Stored data entries:

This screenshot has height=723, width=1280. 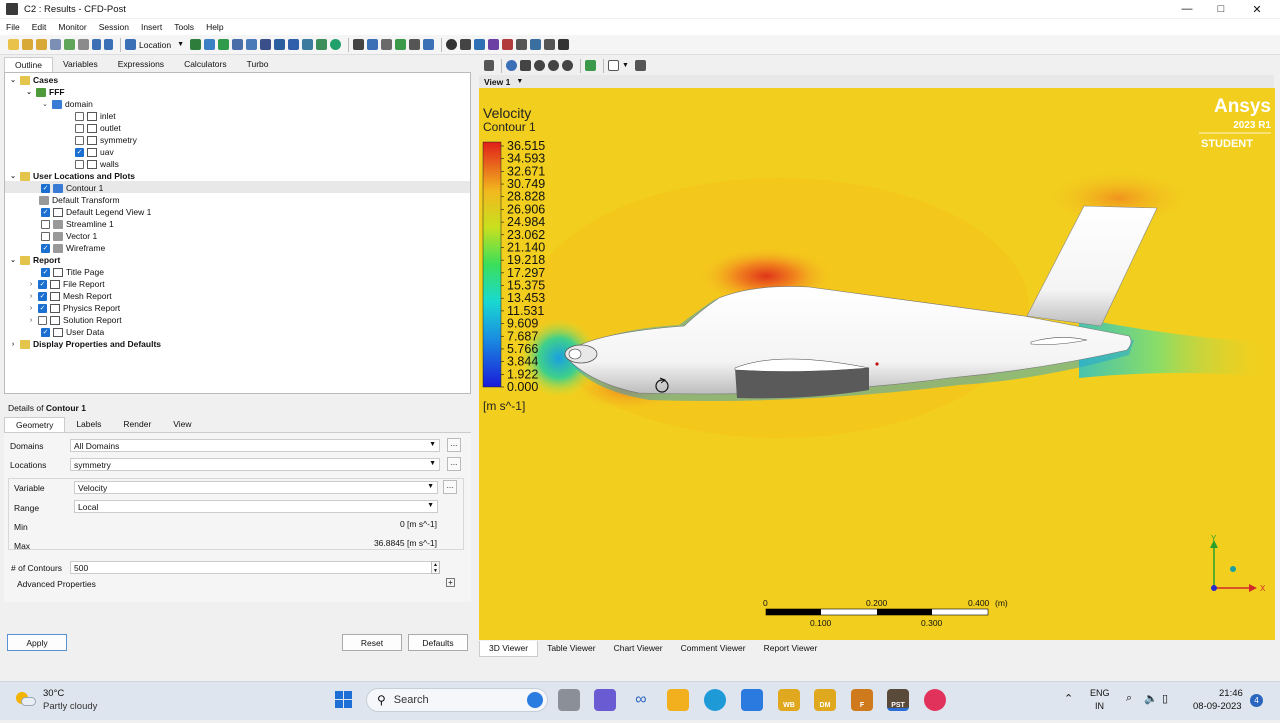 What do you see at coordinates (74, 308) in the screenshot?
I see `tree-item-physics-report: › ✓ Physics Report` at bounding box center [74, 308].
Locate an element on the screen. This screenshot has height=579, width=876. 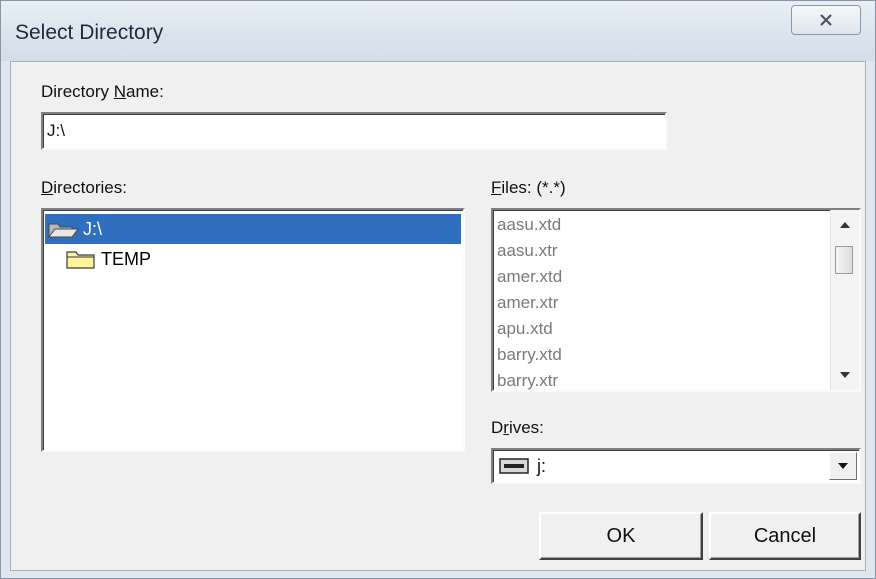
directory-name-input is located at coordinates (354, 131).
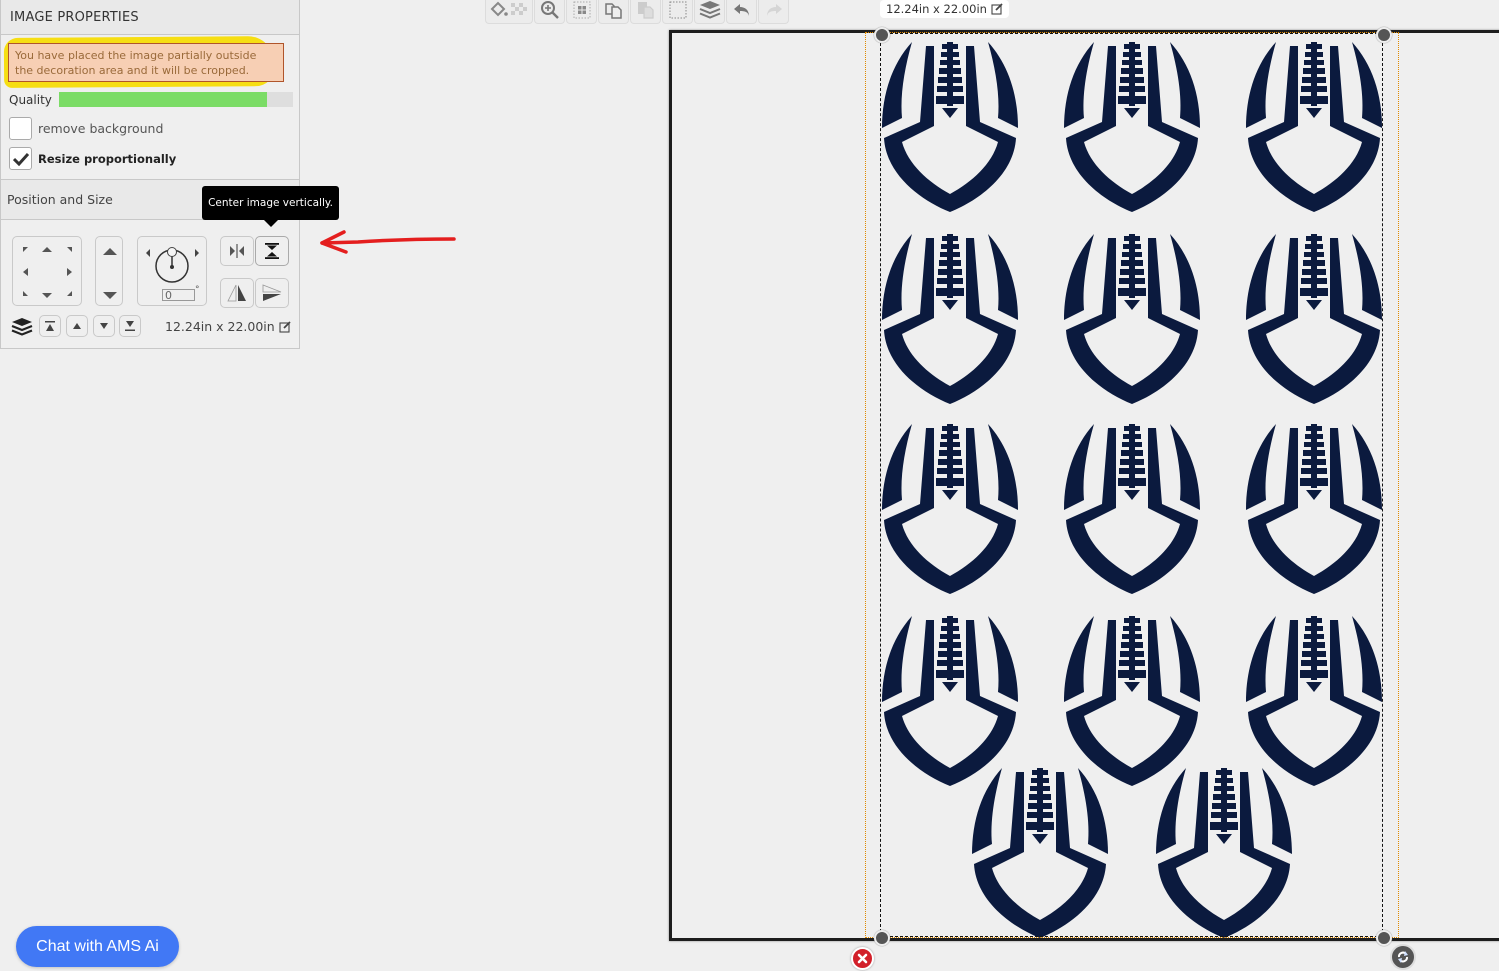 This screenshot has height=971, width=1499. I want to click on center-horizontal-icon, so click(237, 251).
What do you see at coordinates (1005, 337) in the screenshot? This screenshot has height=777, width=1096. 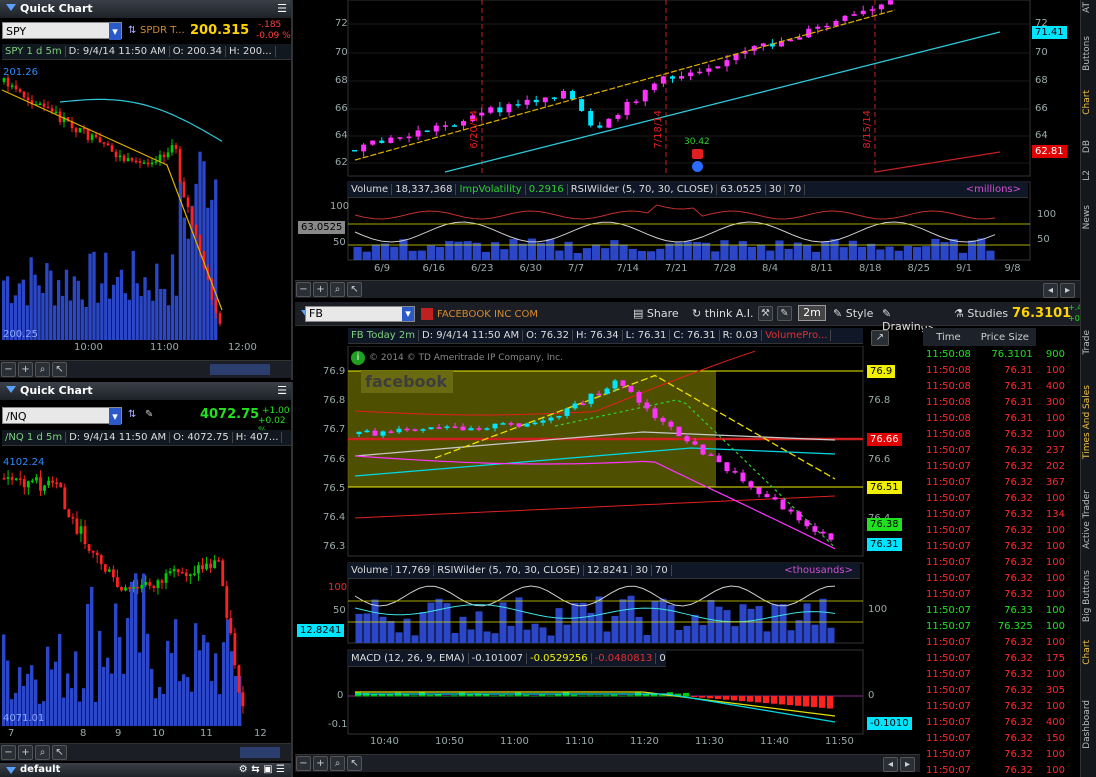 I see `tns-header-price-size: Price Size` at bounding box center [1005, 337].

_Exercise description:_
Please reproduce the rows above word for word, starting at the line with "Locate an element" and continuing up to and including the line with "This screenshot has height=971, width=1499.". Omit the pictures from your answer.

_Exercise result:_
Locate an element on the screen. This screenshot has height=579, width=876. 
directory-name-input is located at coordinates (354, 131).
 This screenshot has height=971, width=1499. I want to click on center-horizontal-icon, so click(237, 251).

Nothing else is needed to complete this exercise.